I have noticed if I add an outbound NAT rule on my secondary that is Source: This Firewall, any protocol, any destination, attached to WAN interface, and set to use WAN address (NOT the CARP VIP address), then dpinger starts working on the secondary.
This rule does not exist on my other cluster and dpinger works there without this special NAT rule. I'm not sure what else is different between the two clusters. I am including basic configuration info below. I am not including my actual WAN IP addresses. I am listing arbitrary private space IP addresses for my WAN addresses, but I do have actual public IPs there.
Cluster where dpinger is not working:
WAN CARP IP: 10.1.250.50/24
WAN Primary: 10.1.250.51/24
WAN Secondary: 10.1.250.52/24
WAN Gateway: 10.1.250.1/24LAN CARP IP: 192.168.250.1/24
LAN Primary: 192.168.250.253/24
LAN Secondary: 192.168.250.254/24Dpinger is configured to continuously ping the WAN gateway IP (10.1.250.1). This works on the primary and does not work on the secondary. It does work on the secondary if the secondary becomes master. It stops working once the secondary returns to backup.
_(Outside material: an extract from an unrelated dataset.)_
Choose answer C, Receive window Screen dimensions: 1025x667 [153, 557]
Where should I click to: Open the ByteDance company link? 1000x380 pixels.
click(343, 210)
If I add the aforementioned outbound NAT rule dpinger will work on secondary while it's backup.
The configuration of my other cluster that doesn't have this problem is completely identical, except it does not need the aforementioned outbound NAT rule for dpinger to work on its secondary while in backup state.
It's odd to me that the aforementioned NAT rule seems to help. My understanding has always been (perhaps incorrect) that choosing This Firewall as the source in an outbound NAT rule is the same as localhost subnet (127.0.0.0/8). There are outbound NAT rules for that already; changing them to use the WAN address instead of the WAN CARP address doesn't solve the problem. This makes me think that the source "This Firewall" is NOT the same as the localhost subnet.
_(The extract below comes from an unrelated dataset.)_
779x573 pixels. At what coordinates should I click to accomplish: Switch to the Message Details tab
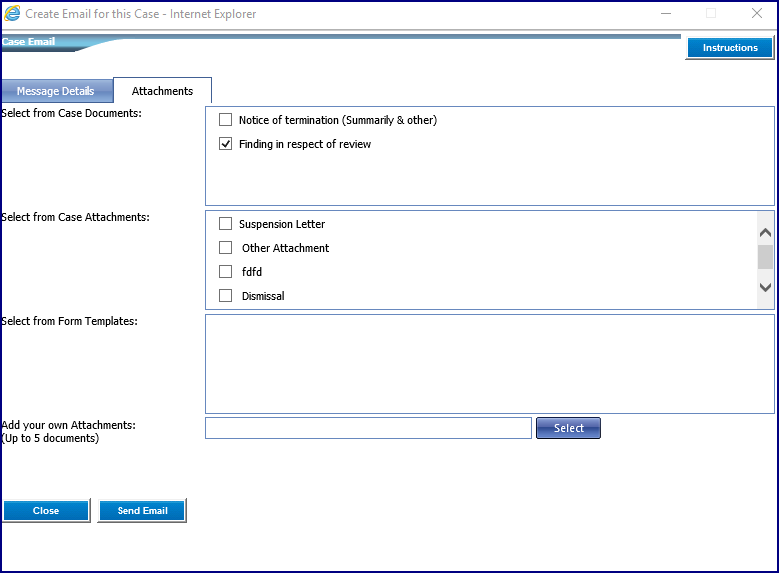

Just trying to understand what's different here and why I would need two different outbound NAT configurations on two different clusters that are identical in their configuration as far as I can tell.
-
Additional information
On my cluster where dpinger is failing, I added a floating rule attached to the WAN interface and set it to match. I then set the rule to apply to basically any traffic outbound from the WAN interface and I set it to log connections in the system log. Then I restarted dpinger. Sure enough, dpinger on the secondary is trying to use the CARP address as its source (which the secondary doesn't have right now). So that explains that.
I performed the same test on my cluster where dpinger is working correctly. On that cluster, the rule recorded that the secondary used the interface IP address as its source, NOT the CARP VIP like my misbehaving cluster did. The oubtound NAT rules on both clusters are indeed THE SAME.
As an experiment, I tried changing the NAT rules on the secondary that used localhost / loopback as its source so they natted to the WAN interface IP and not the CARP VIP. No change, secondary still trying to use the CARP VIP that it doesn't have.
When I added the aforementioned NAT rule to the secondary that referenced This Firewall (self) as the source and the destination as any non-private IP address, then dpinger on the secondary starts using the WAN address instead of the WAN CARP VIP. However, this behavior doesn't occur on the primary when we manually failover to make the secondary the master.
The only thing I can tell that's different between the configurations, is that in the cluster that is working, we are running Netgate appliances with pfsense+ 23.09.1. The cluster that is working incorrectly is running pfsense CE 2.7.2 on third party hardware. Possibly a bug in CE that's not present in pfsense+? Regardless of the cause, I can only conclude that dpinger is behaving differently in one of my clusters than it is another.